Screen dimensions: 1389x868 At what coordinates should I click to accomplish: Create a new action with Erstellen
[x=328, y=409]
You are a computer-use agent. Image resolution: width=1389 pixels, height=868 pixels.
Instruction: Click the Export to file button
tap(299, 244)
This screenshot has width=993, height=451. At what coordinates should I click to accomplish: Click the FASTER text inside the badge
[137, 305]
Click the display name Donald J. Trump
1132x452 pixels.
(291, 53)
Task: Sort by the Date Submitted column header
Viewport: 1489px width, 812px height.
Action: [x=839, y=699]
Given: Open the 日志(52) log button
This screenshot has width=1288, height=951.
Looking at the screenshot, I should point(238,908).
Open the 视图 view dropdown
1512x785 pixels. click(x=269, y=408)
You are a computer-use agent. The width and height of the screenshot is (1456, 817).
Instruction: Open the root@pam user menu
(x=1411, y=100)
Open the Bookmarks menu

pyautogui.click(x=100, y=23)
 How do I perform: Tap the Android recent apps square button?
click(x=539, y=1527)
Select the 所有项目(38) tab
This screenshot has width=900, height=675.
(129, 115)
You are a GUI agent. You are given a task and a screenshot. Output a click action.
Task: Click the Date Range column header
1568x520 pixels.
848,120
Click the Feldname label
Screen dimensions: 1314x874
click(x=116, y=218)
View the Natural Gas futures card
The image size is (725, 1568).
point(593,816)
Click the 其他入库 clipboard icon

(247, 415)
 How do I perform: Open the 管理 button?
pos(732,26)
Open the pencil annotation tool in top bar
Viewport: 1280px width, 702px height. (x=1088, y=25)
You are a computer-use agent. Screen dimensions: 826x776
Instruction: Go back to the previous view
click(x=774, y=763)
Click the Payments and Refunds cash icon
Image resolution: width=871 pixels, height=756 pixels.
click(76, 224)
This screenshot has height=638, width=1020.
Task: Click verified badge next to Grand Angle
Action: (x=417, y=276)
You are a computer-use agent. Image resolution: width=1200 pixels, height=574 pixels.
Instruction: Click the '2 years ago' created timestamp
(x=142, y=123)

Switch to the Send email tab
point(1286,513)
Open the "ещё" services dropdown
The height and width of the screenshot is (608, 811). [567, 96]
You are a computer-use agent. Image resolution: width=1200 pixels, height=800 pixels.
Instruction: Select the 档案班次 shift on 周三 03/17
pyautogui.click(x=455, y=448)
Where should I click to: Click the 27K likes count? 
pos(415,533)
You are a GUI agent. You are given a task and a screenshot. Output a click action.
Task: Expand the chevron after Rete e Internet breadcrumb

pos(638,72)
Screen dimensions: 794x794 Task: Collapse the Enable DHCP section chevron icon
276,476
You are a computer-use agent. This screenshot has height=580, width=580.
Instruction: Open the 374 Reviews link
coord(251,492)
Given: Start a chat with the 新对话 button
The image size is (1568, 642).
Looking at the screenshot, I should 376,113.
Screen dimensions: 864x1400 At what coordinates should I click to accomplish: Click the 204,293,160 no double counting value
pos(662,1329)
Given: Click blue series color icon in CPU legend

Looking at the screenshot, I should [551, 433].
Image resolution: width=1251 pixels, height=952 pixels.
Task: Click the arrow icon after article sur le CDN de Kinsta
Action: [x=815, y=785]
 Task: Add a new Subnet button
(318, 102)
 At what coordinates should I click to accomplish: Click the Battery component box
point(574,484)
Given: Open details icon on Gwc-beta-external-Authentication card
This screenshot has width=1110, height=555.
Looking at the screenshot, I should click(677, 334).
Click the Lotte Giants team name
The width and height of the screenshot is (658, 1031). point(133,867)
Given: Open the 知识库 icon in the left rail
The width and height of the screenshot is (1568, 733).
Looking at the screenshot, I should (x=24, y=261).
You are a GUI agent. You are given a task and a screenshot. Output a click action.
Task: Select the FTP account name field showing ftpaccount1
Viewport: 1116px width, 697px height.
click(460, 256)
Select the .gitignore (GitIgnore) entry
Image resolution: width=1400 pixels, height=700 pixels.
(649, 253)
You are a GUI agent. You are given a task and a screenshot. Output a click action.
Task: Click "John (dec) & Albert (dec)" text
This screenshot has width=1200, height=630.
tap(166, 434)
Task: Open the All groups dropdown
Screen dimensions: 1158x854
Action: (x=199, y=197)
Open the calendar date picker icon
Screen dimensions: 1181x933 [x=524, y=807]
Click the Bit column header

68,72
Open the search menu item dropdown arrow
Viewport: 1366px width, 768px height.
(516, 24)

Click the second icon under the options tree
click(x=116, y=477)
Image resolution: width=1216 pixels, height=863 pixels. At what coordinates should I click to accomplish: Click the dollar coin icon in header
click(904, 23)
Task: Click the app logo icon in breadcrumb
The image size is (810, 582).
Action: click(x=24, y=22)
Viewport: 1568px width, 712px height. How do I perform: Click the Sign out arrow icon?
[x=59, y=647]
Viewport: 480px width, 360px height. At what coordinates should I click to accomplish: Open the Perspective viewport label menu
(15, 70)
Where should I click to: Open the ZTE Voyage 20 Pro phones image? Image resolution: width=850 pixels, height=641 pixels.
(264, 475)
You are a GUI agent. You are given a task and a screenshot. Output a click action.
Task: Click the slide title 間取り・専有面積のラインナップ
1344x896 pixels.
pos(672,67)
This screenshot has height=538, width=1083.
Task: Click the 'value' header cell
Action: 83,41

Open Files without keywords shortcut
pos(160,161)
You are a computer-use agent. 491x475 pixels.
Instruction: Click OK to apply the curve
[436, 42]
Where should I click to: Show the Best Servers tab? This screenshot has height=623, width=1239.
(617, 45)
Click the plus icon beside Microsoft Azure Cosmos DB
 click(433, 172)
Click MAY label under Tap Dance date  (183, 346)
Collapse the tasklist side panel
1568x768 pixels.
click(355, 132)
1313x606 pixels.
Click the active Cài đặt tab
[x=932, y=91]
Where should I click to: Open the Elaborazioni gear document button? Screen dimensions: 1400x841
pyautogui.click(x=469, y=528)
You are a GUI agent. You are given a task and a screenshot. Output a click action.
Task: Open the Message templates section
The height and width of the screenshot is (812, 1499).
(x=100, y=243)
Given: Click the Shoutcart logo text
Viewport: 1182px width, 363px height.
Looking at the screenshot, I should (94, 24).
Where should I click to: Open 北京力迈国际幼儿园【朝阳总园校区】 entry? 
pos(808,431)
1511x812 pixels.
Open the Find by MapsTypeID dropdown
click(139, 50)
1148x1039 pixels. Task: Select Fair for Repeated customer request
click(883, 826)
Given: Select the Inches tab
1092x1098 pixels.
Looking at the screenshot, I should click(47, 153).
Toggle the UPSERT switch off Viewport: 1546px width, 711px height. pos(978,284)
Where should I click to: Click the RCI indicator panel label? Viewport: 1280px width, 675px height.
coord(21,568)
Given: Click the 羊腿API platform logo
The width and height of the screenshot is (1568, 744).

——

> _Written problem_
Can you reproduce all of the rows above, from the first to the last, word for word without changing anything?

> _Response to the task_
Screen dimensions: 1389x868 At what coordinates should I click to accomplish: Create a new action with Erstellen
[x=328, y=409]
You are a computer-use agent. Image resolution: width=1389 pixels, height=868 pixels.
Instruction: Click the Export to file button
tap(299, 244)
This screenshot has width=993, height=451. At what coordinates should I click to accomplish: Click the FASTER text inside the badge
[137, 305]
Click the display name Donald J. Trump
1132x452 pixels.
(291, 53)
Task: Sort by the Date Submitted column header
Viewport: 1489px width, 812px height.
Action: [x=839, y=699]
Given: Open the 日志(52) log button
This screenshot has width=1288, height=951.
Looking at the screenshot, I should point(238,908).
Open the 视图 view dropdown
1512x785 pixels. click(x=269, y=408)
You are a computer-use agent. The width and height of the screenshot is (1456, 817).
Instruction: Open the root@pam user menu
(x=1411, y=100)
Open the Bookmarks menu

pyautogui.click(x=100, y=23)
 How do I perform: Tap the Android recent apps square button?
click(x=539, y=1527)
Select the 所有项目(38) tab
This screenshot has width=900, height=675.
(129, 115)
You are a GUI agent. You are given a task and a screenshot. Output a click action.
Task: Click the Date Range column header
1568x520 pixels.
848,120
Click the Feldname label
Screen dimensions: 1314x874
click(x=116, y=218)
View the Natural Gas futures card
The image size is (725, 1568).
point(593,816)
Click the 其他入库 clipboard icon

(247, 415)
 How do I perform: Open the 管理 button?
pos(732,26)
Open the pencil annotation tool in top bar
Viewport: 1280px width, 702px height. (x=1088, y=25)
You are a computer-use agent. Screen dimensions: 826x776
Instruction: Go back to the previous view
click(x=774, y=763)
Click the Payments and Refunds cash icon
Image resolution: width=871 pixels, height=756 pixels.
click(76, 224)
This screenshot has height=638, width=1020.
Task: Click verified badge next to Grand Angle
Action: (x=417, y=276)
You are a computer-use agent. Image resolution: width=1200 pixels, height=574 pixels.
Instruction: Click the '2 years ago' created timestamp
(x=142, y=123)

Switch to the Send email tab
point(1286,513)
Open the "ещё" services dropdown
The height and width of the screenshot is (608, 811). [567, 96]
You are a computer-use agent. Image resolution: width=1200 pixels, height=800 pixels.
Instruction: Select the 档案班次 shift on 周三 03/17
pyautogui.click(x=455, y=448)
Where should I click to: Click the 27K likes count? 
pos(415,533)
You are a GUI agent. You are given a task and a screenshot. Output a click action.
Task: Expand the chevron after Rete e Internet breadcrumb

pos(638,72)
Screen dimensions: 794x794 Task: Collapse the Enable DHCP section chevron icon
276,476
You are a computer-use agent. This screenshot has height=580, width=580.
Instruction: Open the 374 Reviews link
coord(251,492)
Given: Start a chat with the 新对话 button
The image size is (1568, 642).
Looking at the screenshot, I should 376,113.
Screen dimensions: 864x1400 At what coordinates should I click to accomplish: Click the 204,293,160 no double counting value
pos(662,1329)
Given: Click blue series color icon in CPU legend

Looking at the screenshot, I should [551, 433].
Image resolution: width=1251 pixels, height=952 pixels.
Task: Click the arrow icon after article sur le CDN de Kinsta
Action: [x=815, y=785]
 Task: Add a new Subnet button
(318, 102)
 At what coordinates should I click to accomplish: Click the Battery component box
point(574,484)
Given: Open details icon on Gwc-beta-external-Authentication card
This screenshot has width=1110, height=555.
Looking at the screenshot, I should click(677, 334).
Click the Lotte Giants team name
The width and height of the screenshot is (658, 1031). point(133,867)
Given: Open the 知识库 icon in the left rail
The width and height of the screenshot is (1568, 733).
Looking at the screenshot, I should (x=24, y=261).
You are a GUI agent. You are given a task and a screenshot. Output a click action.
Task: Select the FTP account name field showing ftpaccount1
Viewport: 1116px width, 697px height.
click(460, 256)
Select the .gitignore (GitIgnore) entry
Image resolution: width=1400 pixels, height=700 pixels.
(649, 253)
You are a GUI agent. You are given a task and a screenshot. Output a click action.
Task: Click "John (dec) & Albert (dec)" text
This screenshot has width=1200, height=630.
tap(166, 434)
Task: Open the All groups dropdown
Screen dimensions: 1158x854
Action: (x=199, y=197)
Open the calendar date picker icon
Screen dimensions: 1181x933 [x=524, y=807]
Click the Bit column header

68,72
Open the search menu item dropdown arrow
Viewport: 1366px width, 768px height.
(516, 24)

Click the second icon under the options tree
click(x=116, y=477)
Image resolution: width=1216 pixels, height=863 pixels. At what coordinates should I click to accomplish: Click the dollar coin icon in header
click(904, 23)
Task: Click the app logo icon in breadcrumb
The image size is (810, 582).
Action: click(x=24, y=22)
Viewport: 1568px width, 712px height. How do I perform: Click the Sign out arrow icon?
[x=59, y=647]
Viewport: 480px width, 360px height. At what coordinates should I click to accomplish: Open the Perspective viewport label menu
(15, 70)
Where should I click to: Open the ZTE Voyage 20 Pro phones image? Image resolution: width=850 pixels, height=641 pixels.
(264, 475)
You are a GUI agent. You are given a task and a screenshot. Output a click action.
Task: Click the slide title 間取り・専有面積のラインナップ
1344x896 pixels.
pos(672,67)
This screenshot has height=538, width=1083.
Task: Click the 'value' header cell
Action: 83,41

Open Files without keywords shortcut
pos(160,161)
You are a computer-use agent. 491x475 pixels.
Instruction: Click OK to apply the curve
[436, 42]
Where should I click to: Show the Best Servers tab? This screenshot has height=623, width=1239.
(617, 45)
Click the plus icon beside Microsoft Azure Cosmos DB
 click(433, 172)
Click MAY label under Tap Dance date  (183, 346)
Collapse the tasklist side panel
1568x768 pixels.
click(355, 132)
1313x606 pixels.
Click the active Cài đặt tab
[x=932, y=91]
Where should I click to: Open the Elaborazioni gear document button? Screen dimensions: 1400x841
pyautogui.click(x=469, y=528)
You are a GUI agent. You are given a task and a screenshot. Output a click action.
Task: Open the Message templates section
The height and width of the screenshot is (812, 1499).
(x=100, y=243)
Given: Click the Shoutcart logo text
Viewport: 1182px width, 363px height.
Looking at the screenshot, I should (94, 24).
Where should I click to: Open 北京力迈国际幼儿园【朝阳总园校区】 entry? 
pos(808,431)
1511x812 pixels.
Open the Find by MapsTypeID dropdown
click(139, 50)
1148x1039 pixels. Task: Select Fair for Repeated customer request
click(883, 826)
Given: Select the Inches tab
1092x1098 pixels.
Looking at the screenshot, I should click(47, 153).
Toggle the UPSERT switch off Viewport: 1546px width, 711px height. pos(978,284)
Where should I click to: Click the RCI indicator panel label? Viewport: 1280px width, 675px height.
coord(21,568)
Given: Click the 羊腿API platform logo
The width and height of the screenshot is (1568, 744).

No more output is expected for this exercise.